退社の仕事
会社を辞めるって、なかなか複雑な気分になりますよね。
まくら
皆さん、会社員の方はいらっしゃいますか?
私も長年サラリーマンをやってまして、転職も何度かしたことがあるんですが、最後の日ってなんとも言えない気分になるものです。

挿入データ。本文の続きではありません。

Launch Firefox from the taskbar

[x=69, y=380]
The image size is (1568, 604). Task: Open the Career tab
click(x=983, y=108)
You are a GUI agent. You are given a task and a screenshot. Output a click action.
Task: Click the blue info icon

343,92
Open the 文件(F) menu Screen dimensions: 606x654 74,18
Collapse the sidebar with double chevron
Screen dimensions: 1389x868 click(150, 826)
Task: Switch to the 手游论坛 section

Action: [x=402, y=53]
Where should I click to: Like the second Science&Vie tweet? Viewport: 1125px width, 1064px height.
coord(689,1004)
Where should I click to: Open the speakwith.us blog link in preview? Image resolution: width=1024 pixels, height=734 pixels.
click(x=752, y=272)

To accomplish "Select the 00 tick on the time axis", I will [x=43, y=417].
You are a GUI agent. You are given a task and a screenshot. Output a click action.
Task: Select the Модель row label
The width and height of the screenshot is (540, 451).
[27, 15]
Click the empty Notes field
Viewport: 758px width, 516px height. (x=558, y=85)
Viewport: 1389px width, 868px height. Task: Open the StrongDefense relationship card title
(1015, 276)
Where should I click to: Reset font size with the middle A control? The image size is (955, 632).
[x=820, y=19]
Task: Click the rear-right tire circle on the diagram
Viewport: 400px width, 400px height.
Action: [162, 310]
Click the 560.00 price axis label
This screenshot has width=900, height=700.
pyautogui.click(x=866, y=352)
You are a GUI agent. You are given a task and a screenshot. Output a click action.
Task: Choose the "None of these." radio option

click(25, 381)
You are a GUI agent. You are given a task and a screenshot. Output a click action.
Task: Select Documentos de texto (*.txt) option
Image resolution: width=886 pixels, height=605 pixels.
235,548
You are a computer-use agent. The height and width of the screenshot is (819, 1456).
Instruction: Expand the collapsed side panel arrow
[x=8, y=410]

お世話になった同僚との別れ、慣れ親しんだオフィス、そして引き継ぎ作業…
今日はそんな退職の日の話でございます。
あらすじ
田中一郎、45歳。15年間勤めた会社を辞めることになりました。
上司「田中君、今日で最後か。長い間お疲れさまでした」
田中「ありがとうございました。お世話になりました」
上司「引き継ぎの方は大丈夫?」
田中「はい、昨日までに全部済ませました」
上司「さすがだな。最後まで責任感が強い」
同僚との別れ
同僚A「田中さん、寂しくなるなあ」
田中「僕も寂しいですよ。15年も一緒に働いてきましたからね」
同僚B「新しい会社はどんなところ?」
田中「IT関係の会社です。今度は管理職として」
同僚A「すごいじゃないですか!」
田中「まあ、年相応ってことでしょう」
デスクの片付け
15年分の荷物を片付けるのは大変です。
田中「うわあ、こんなにあったのか…」
書類、文房具、記念品…思い出の品々がたくさん出てきます。
田中「これ、新入社員の時にもらった手帳だ」
「これは5年前のプロジェクトの資料…懐かしいな」
人事部での手続き
人事部「田中さん、最後の手続きをお願いします」
田中「はい」
人事部「健康保険証と社員証を返却してください」
田中「はい、これです」
人事部「それから、会社の備品で持ち帰られないものはありませんか?」
田中「大丈夫です。全部確認しました」
最後の挨拶回り
各部署を回って挨拶です。
営業部「田中さん、今まで技術面でサポートしてもらってありがとうございました」
田中「こちらこそ、いつも無理な注文を聞いてもらって」
経理部「田中さんの資料はいつも整理されてて助かりました」
田中「経理の皆さんにも色々教えてもらいました」
午後の出来事
午後になって、急に電話が鳴りました。
田中「はい、田中です」
お客様「田中さん!例の件なんですが、急にトラブルが…」
田中「え?でも僕、今日で…」
お客様「お願いします!田中さんしか分からないんです!」
引き継ぎ相手の困惑
後任の山田さん「田中さん、申し訳ありません…」
田中「いえいえ、こういうこともありますから」
山田「でも最後の日に…」
田中「大丈夫ですよ。一緒に対応しましょう」
トラブル対応に2時間もかかってしまいました。
夕方の感慨
やっと退社の時間になりました。
田中「それでは、皆さん、長い間ありがとうございました」
みんな「お疲れさまでした!」
「新しい会社でも頑張ってください!」
「また飲みに行きましょう!」
田中さん、感慨深げに会社を後にします。
翌日の朝
翌日の朝、田中さんの携帯に電話が。
山田「田中さん、すみません!昨日のトラブルの件で、また問題が…」
田中「え?でも僕、もう会社辞めましたよ?」
山田「そうなんですが、お客様が田中さんじゃないとダメだって…」
田中「困りましたね…」
山田「お願いします!」
田中「分かりました。今から行きます」
結局、田中さんは退職した翌日も会社に行くことになりました。
受付「あれ?田中さん、昨日で退職されたんじゃ…」
田中「ええ、でも今日は『元社員』として出勤してます」
まとめ
会社を辞めても、なかなか完全に縁が切れないというのは、よくある話ですね。
責任感の強い人ほど、こういうことになりがちです。
まあ、それだけ頼りにされてたということでしょうから、田中さんも悪い気はしないでしょうけど、新しい会社の初出勤に遅れないよう気をつけてもらいたいものです。